→ How to complete this task:
Every line from the one containing "The width and height of the screenshot is (549, 216)." to the end of the records below must be copied exactly, and no pictures may be included.

→ Records supplied:
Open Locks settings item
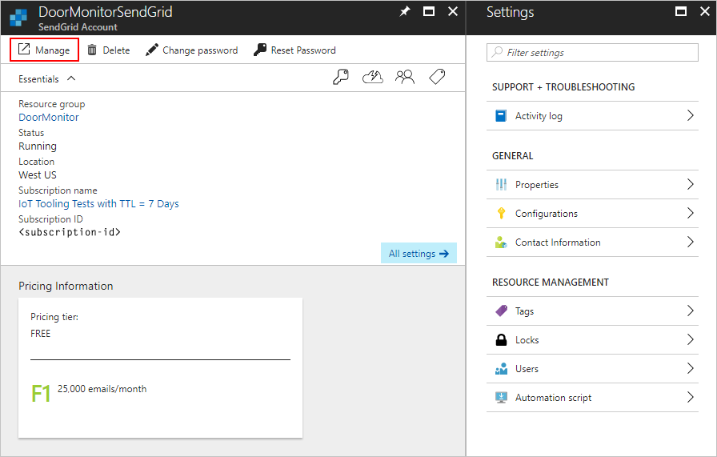pos(527,340)
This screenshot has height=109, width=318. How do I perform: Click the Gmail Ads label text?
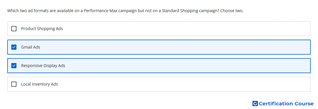(x=31, y=47)
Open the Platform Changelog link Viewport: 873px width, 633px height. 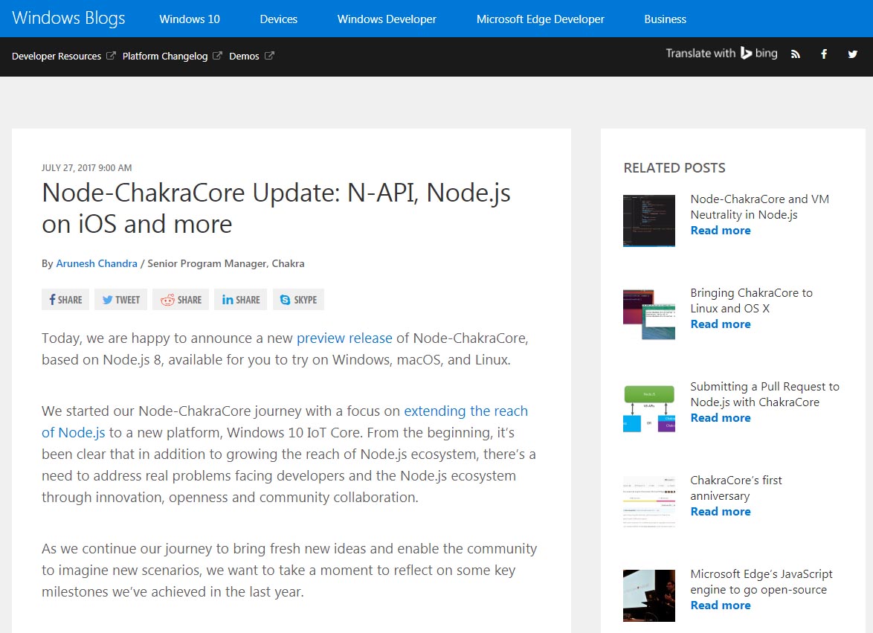tap(165, 55)
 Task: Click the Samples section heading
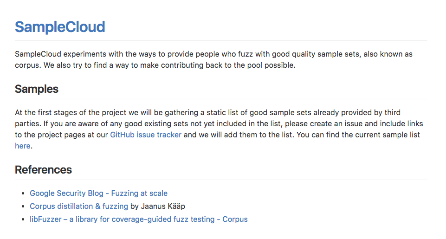(36, 89)
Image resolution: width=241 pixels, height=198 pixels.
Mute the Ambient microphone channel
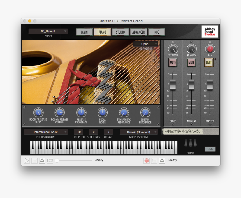191,63
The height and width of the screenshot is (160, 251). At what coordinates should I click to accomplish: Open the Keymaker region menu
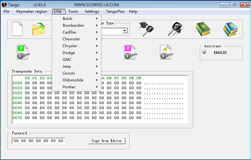tap(32, 11)
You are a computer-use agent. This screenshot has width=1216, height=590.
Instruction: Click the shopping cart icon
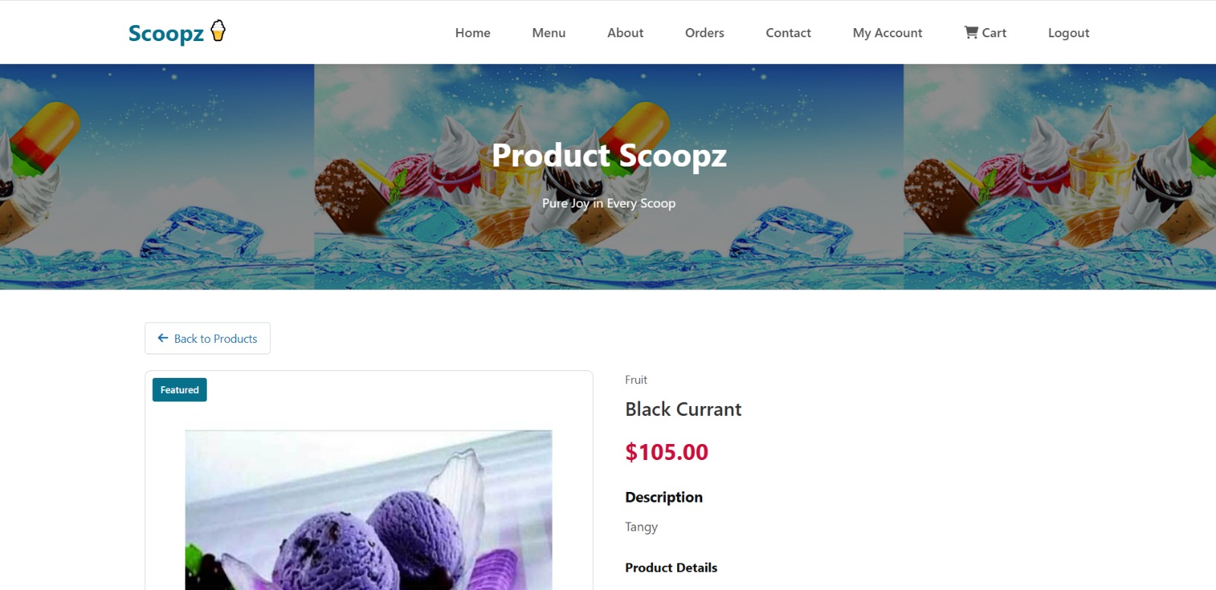pyautogui.click(x=971, y=33)
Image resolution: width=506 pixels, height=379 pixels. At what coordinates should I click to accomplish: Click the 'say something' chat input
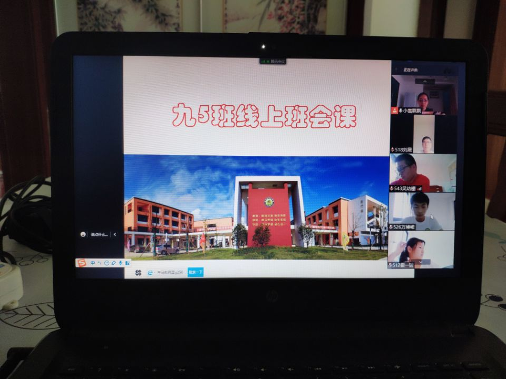99,235
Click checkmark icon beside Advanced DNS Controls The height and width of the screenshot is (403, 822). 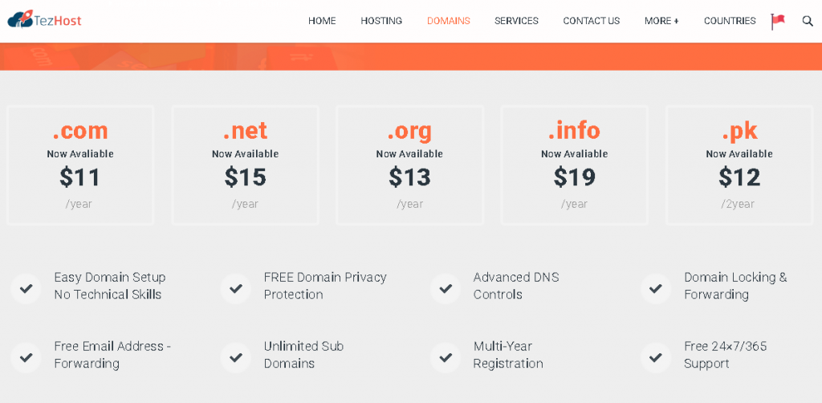click(x=446, y=287)
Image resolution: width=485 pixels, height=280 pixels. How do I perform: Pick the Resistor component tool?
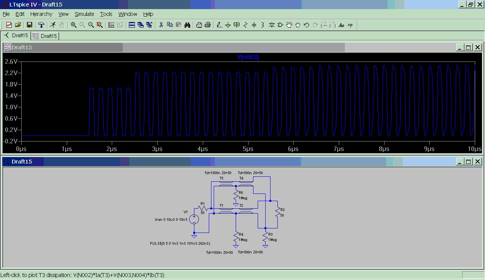coord(246,25)
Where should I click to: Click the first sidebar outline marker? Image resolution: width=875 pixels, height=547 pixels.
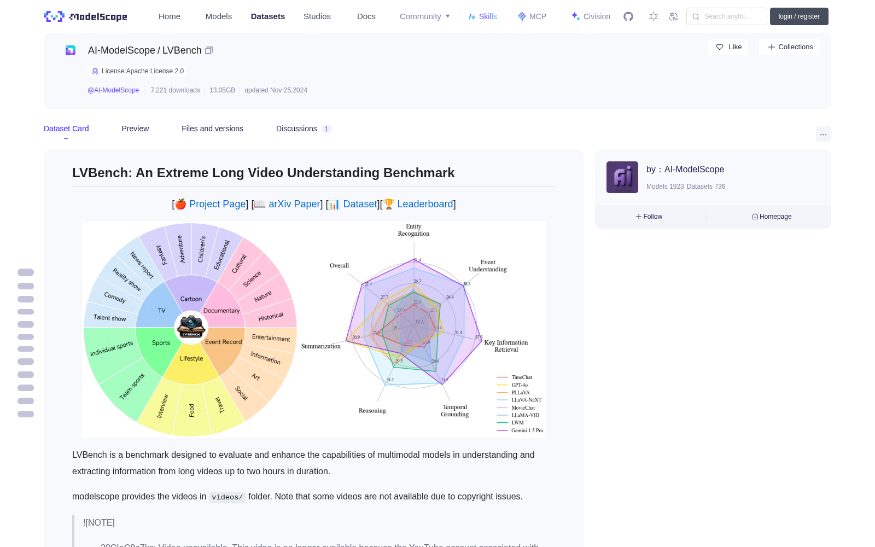click(26, 272)

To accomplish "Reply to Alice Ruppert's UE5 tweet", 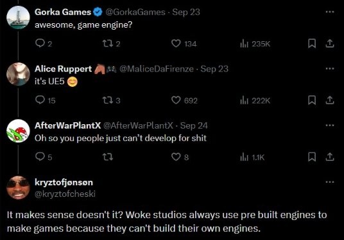I will click(45, 100).
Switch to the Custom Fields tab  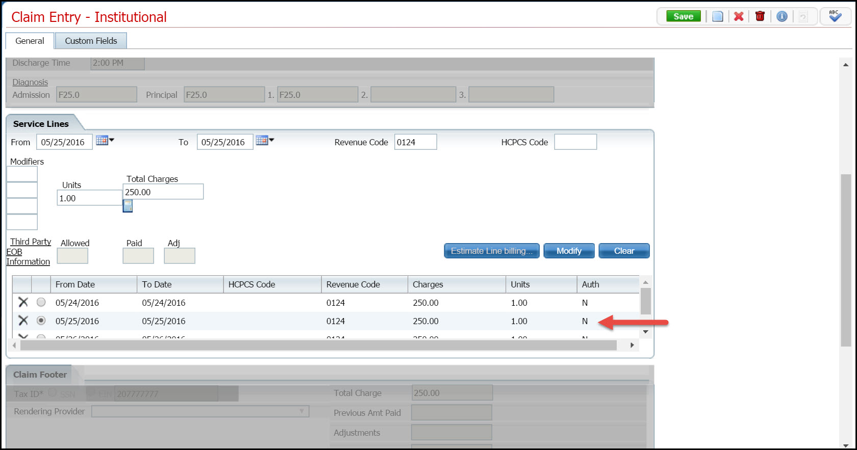click(91, 41)
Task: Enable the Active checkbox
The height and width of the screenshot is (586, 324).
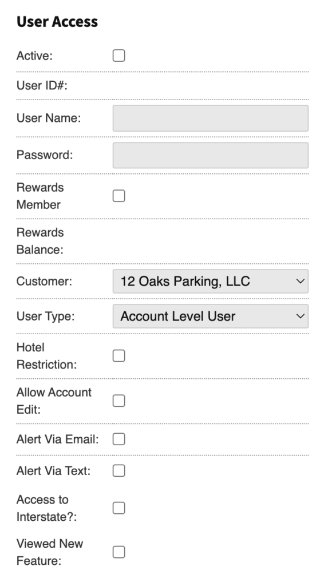Action: click(119, 56)
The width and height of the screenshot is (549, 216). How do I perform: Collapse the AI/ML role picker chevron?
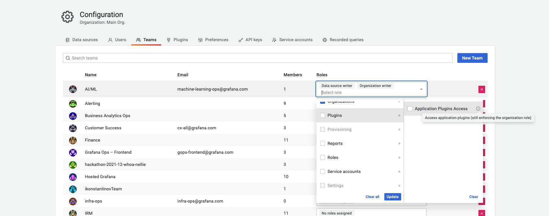(421, 89)
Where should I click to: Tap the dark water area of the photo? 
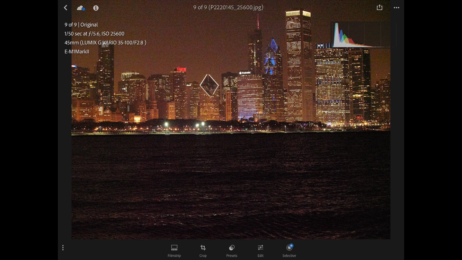pyautogui.click(x=231, y=187)
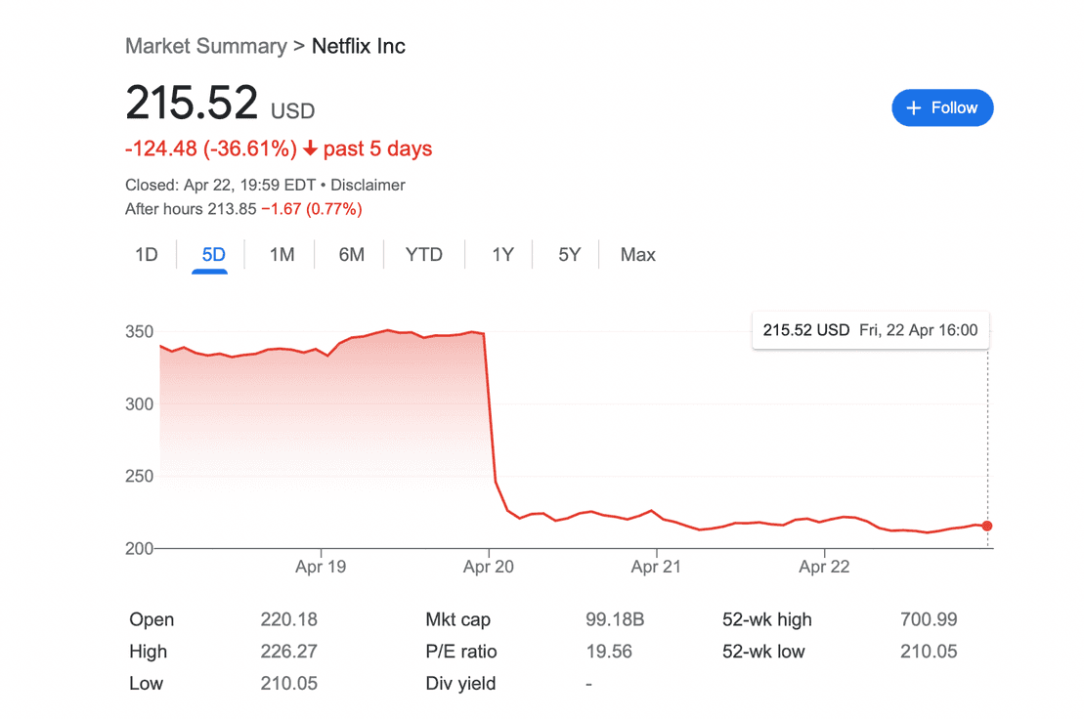Viewport: 1084px width, 719px height.
Task: Show the Max chart range
Action: (637, 255)
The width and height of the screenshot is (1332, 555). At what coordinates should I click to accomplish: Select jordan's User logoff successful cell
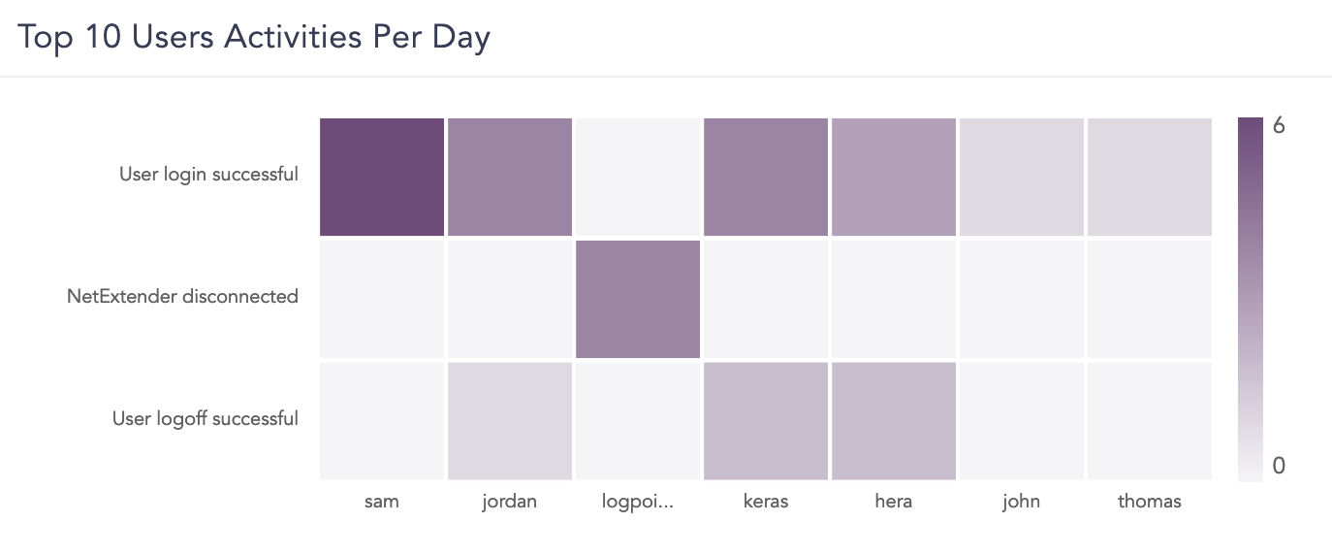click(510, 421)
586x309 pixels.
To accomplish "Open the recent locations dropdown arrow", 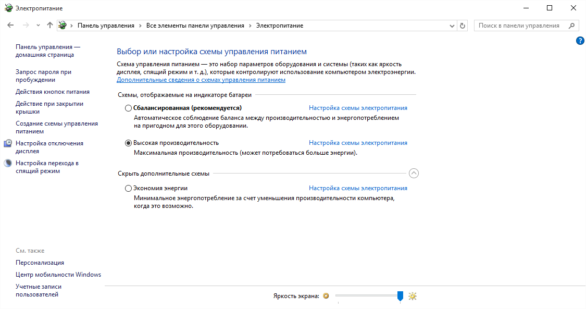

→ Response area:
The width and height of the screenshot is (549, 216). How do I perform: Collapse the AI/ML role picker chevron?
(421, 89)
Where should I click to: Tap the dark water area of the photo? 
pyautogui.click(x=231, y=187)
Viewport: 1084px width, 719px height.
Task: Show the Max chart range
Action: (637, 255)
The width and height of the screenshot is (1332, 555). At what coordinates should I click to accomplish: Select jordan's User logoff successful cell
click(510, 421)
586x309 pixels.
To accomplish "Open the recent locations dropdown arrow", 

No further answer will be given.